Human insulin is a lab-made product which has the same structure as the insulin that our bodies make. Insulin analogues are produced in the same way, but they are genetically altered. For instance, they are sometimes changed to act more rapidly or slower than human insulin. Analogues have historically only been available in the private sector, and are more expensive than human insulin.
MSF’s demand for manufacturers to cut insulin prices is based on a study published earlier this year. It found that current prices of insulin are much higher than “what would be expected in competitive markets that afford manufacturers sustainable returns, while avoiding excessive profit margins”.
Novo Nordisk responds to MSF protest
According to Leping, Novo Nordisk has been working with the health department to come up with remedies to the current shortage. He told GroundUp that “the new solution we’ve offered is to provide insulin analogues … which are [administered] through flexpens”. He said that they would produce enough of these to supply the whole public sector. As such, Leping said that the MSF protest now represents a “moot point”.

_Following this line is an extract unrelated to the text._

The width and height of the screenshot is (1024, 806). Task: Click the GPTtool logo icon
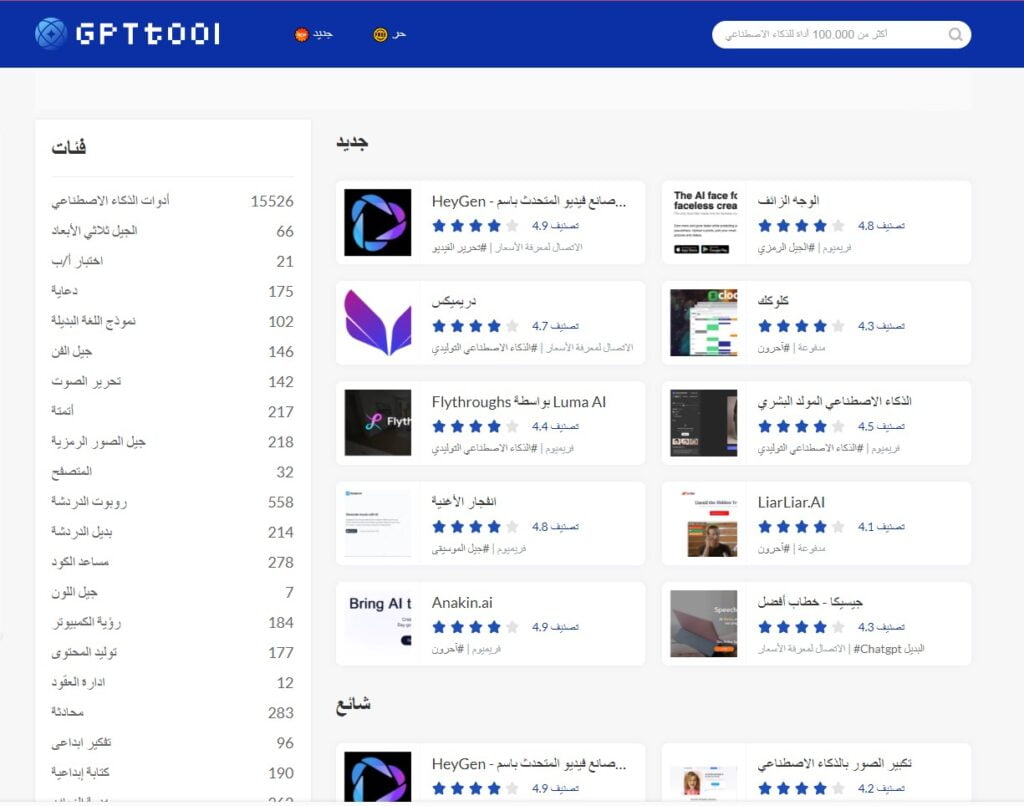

Asked why Novo didn’t offer to supply the health department with analogue products in the first place, Leping said that insulin analogues weren’t on the Essential Medicines List (the catalogue of drugs that the government is obliged to buy for patients). But, says Leping, the health department had since told Novo that they would “grant EML [Essential Medicines List] status to insulin analogues”.
“So now we can launch it in the public sector,” he said, noting however that this could only be done following a tender process. Leping said that the company would bid on the tender, and anticipated that it would be awarded over the new year.
Jamaloodien confirmed that the department was working toward making analogue insulin pens available and that this tender was published on 8 November 2024.
“This is not ideal as the [analogues] come with [their] own issues related to switching patients safely as well as cost,” Jamaloodien said.
She confirmed that changes were being made to the Essential Medicines List. “Insulin analogue pens were historically not included on the EML due to cost”, but “in light of current challenges, the National Essential Medicines List Committee will be undertaking a full technical review of insulins to determine which products to include. For now, insulin analogues awarded on contract will be considered as EML, to ensure patient access but will be subject to the full technical review”.
According to Andy Gray, who serves on the National Essential Medicines List Committee, analogues are “claimed to offer some advantages [over human insulin], but whether those are significant enough to justify the additional costs, or long-term hard clinical outcomes, is contested”.
Responding to Leping’s claim that the MSF protest was advancing a moot point, Sehoma said, “We would be delighted to hear that Novo is willing to supply insulin analogues in Flex pens, but if the price is unaffordable then this offer is the moot point.”